Scientific Program Manager
We are currently searching for a Scientific Program Manager to provide support to the National Institutes of Health (NIH). This opportunity is a full-time position with MSC and it is on-site in Rockville, MD.
Duties & Responsibilities
- Work with federal staff responsible for cGMP product development of vaccines for infectious diseases including the production of investigational products that are identified as strong candidates to move from a preclinical to clinical phase.
- Plan, organize, and coordinate cGMP activities across all project stakeholders. Set deadlines, record responsibilities, and monitor and summarize progress of various cGMP manufacturing projects.
- Participate as a team member in a group composed of different staffing areas including scientific/technical roles, project management, regulatory affairs, quality assurance, contracts, and finance. Activities include participating in both the development of vaccines and adjuvants, assisting in the authoring the Chemistry, Manufacturing and Controls and Toxicology sections of Investigational New Drug submissions, providing protocol and Investigator Brochure review, and assisting in providing oversight of Contract Manufacturing Organizations.
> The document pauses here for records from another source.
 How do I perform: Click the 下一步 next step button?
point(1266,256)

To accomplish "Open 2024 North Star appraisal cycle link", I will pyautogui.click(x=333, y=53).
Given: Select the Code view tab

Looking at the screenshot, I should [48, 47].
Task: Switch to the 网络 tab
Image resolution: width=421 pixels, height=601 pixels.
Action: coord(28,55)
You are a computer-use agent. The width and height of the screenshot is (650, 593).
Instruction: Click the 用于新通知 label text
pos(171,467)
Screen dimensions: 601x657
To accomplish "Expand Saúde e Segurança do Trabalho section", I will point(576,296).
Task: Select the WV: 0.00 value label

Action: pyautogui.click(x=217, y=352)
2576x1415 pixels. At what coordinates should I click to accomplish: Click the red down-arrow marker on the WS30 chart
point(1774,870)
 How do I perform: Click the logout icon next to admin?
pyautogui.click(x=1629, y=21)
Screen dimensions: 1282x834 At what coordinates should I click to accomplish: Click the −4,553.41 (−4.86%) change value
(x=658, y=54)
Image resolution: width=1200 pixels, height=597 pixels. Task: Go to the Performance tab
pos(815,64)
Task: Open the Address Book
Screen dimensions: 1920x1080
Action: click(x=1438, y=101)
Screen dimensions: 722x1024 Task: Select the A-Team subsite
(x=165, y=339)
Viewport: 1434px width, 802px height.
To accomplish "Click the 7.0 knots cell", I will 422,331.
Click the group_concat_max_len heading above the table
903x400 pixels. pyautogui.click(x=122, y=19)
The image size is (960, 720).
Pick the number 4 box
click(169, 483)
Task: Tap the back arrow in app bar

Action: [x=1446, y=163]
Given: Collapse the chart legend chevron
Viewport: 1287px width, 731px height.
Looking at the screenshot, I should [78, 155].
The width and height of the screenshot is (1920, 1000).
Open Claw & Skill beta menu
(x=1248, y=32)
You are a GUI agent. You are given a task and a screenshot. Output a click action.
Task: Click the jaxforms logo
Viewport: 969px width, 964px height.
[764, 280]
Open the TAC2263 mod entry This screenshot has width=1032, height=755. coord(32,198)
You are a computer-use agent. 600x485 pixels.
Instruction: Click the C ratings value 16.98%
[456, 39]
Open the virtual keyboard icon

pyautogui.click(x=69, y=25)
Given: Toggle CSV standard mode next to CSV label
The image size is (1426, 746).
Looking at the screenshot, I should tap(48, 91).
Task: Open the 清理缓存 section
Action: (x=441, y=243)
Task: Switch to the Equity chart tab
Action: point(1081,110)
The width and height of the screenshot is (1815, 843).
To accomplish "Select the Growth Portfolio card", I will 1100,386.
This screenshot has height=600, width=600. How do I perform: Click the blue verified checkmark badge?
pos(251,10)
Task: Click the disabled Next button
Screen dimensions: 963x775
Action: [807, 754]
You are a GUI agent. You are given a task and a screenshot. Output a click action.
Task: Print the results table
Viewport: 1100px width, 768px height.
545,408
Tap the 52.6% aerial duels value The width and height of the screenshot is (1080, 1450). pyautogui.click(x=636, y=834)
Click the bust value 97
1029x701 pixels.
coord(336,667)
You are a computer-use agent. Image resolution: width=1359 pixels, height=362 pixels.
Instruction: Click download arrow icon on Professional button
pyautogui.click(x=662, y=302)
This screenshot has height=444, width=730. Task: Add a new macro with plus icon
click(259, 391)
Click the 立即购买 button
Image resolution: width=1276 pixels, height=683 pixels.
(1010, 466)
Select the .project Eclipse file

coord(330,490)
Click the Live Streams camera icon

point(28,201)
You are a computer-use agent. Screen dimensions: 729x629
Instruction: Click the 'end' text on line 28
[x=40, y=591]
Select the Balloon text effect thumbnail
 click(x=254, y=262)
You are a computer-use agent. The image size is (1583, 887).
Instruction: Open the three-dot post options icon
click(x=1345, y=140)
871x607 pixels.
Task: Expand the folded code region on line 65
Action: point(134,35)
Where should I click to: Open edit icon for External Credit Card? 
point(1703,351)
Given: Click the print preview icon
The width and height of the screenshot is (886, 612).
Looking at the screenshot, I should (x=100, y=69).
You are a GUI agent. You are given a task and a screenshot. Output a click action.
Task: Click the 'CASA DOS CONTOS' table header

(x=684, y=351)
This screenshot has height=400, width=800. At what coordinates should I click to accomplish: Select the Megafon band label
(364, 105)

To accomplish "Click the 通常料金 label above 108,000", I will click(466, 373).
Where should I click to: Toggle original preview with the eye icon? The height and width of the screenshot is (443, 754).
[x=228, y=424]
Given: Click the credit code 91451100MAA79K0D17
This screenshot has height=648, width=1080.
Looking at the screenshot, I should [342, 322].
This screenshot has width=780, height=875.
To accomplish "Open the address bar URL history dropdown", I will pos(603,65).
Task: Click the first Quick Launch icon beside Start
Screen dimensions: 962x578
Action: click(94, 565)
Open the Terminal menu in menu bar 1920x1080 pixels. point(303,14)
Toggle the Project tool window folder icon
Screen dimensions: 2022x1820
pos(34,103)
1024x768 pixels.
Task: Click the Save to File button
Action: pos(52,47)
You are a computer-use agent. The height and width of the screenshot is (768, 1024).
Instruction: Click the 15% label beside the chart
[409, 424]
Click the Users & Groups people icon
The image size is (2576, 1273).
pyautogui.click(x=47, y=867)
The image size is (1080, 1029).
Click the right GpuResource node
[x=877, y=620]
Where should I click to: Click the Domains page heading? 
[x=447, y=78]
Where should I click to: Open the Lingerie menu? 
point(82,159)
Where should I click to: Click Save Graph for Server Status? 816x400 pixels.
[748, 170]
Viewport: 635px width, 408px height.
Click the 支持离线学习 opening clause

- Assist in the evaluation and propose appropriate toxicity studies and models for products intended to be studied as vaccines.
- Coordinate with Quality, Regulatory, and Technical team members for health regulatory compliance.
- Assist the team with impact/risk assessment from issues, failures and deviations during manufacturing and pre-clinical studies.
- Develop, coordinate, and monitor business agreements to include MTAs, CRADAs, DTAs, and other agreements as necessary.
- Prepare technical reports, updates, and summaries for internal meetings with Division Management.
- Perform site-visits of CMOs at kick-off or during critical project execution stages or for troubleshooting as requested by the POC. Maintain an organized, efficient, and accessible electronic document filing system. This includes historical, current, and projected information on proposals, presentations, business agreements, grant awards, cGMP projects, and other Branch activities.
- Review, GMP manufacturing batch records, SOPS, deviation reports, etc.
- Participate with Team members to track product stability reports with respect to stability timepoints, review the product stability protocol for consistency and completeness, ensure that the stability program matches the requirement per the project Statement of Work, review stability Certificate of Analysis and/or Stability reports/data for out of specification testing results, issue the Shelf-Life Extension document after reviewing of the stability report.
- Assist in the preparation and review of regulatory documents including pre-IND materials, and IND, as required.
- Prepare oral and written presentations for internal and external programmatic and scientific meetings.
- Participate in virtual and on-site audits of vendors.
- MS. Degree in Biochemistry or Biology or equivalent and at least eight (8) years of experience in industry, or B.S. degree in biochemistry or biology or equivalent education and at least ten (10) years of experience in industry.
- PMP certification and experience in managing cGMP of biologics is preferred.
- Familiarity working in project execution and management of a scientific nature.
- Experienced performing site visits and quality assurance inspections, and handling risk/assessment issues.
- Ability to coordinate and monitor business agreements.
- Ability to communicate effectively and to advise senior-level staff.
We are a trusted government partner that blends deep domain expertise with advanced technologies to help our customers solve complex problems that improve, protect, and save lives. As a rapidly growing company, we combine entrepreneurial spirit, customer focus, and an outcomes-based approach to support agency missions in health IT, life sciences, public safety, and grants management.
The Dovel Family of Companies offers employees an opportunity to advance beyond a specific role or contract, we offer a path to develop an enriching career. We believe in empowering a culture of innovation, customer success, and employee growth.
What you'll get...
- Time Off! Flexible schedules and company paid holidays allow you to take the time you need.
- Investment in YOU! 401(K) company contributions are yours to keep with no waiting period.
- Choices! Unique healthcare plans to choose from with options like fertility and orthodontia benefits.
- Discovery! With our tuition assistance and training programs, we support your career advancement.
- Tax Savings! Enroll in pre-tax Health or Dependent Care Flexible Spending, HSA with company contributions, parking, and/or transit commuter benefits.
- Support! Working parents and busy professionals - we've got you covered with a supportive culture, confidential Employee Assistance Program and a membership to Care.com.
- Perks! Employee discounts, peer recognition programs, company-wide wellness challenges, and fun community events.
- A Voice! A unique culture where you can influence decisions and have your voice heard.
We are an Equal Opportunity Employer with a commitment to diversity. All individuals, regardless of personal characteristics, are encouraged to apply. All qualified applicants will receive consideration for employment without regard to race, color, religion, gender, sexual orientation, gender identity, disability, or veteran status.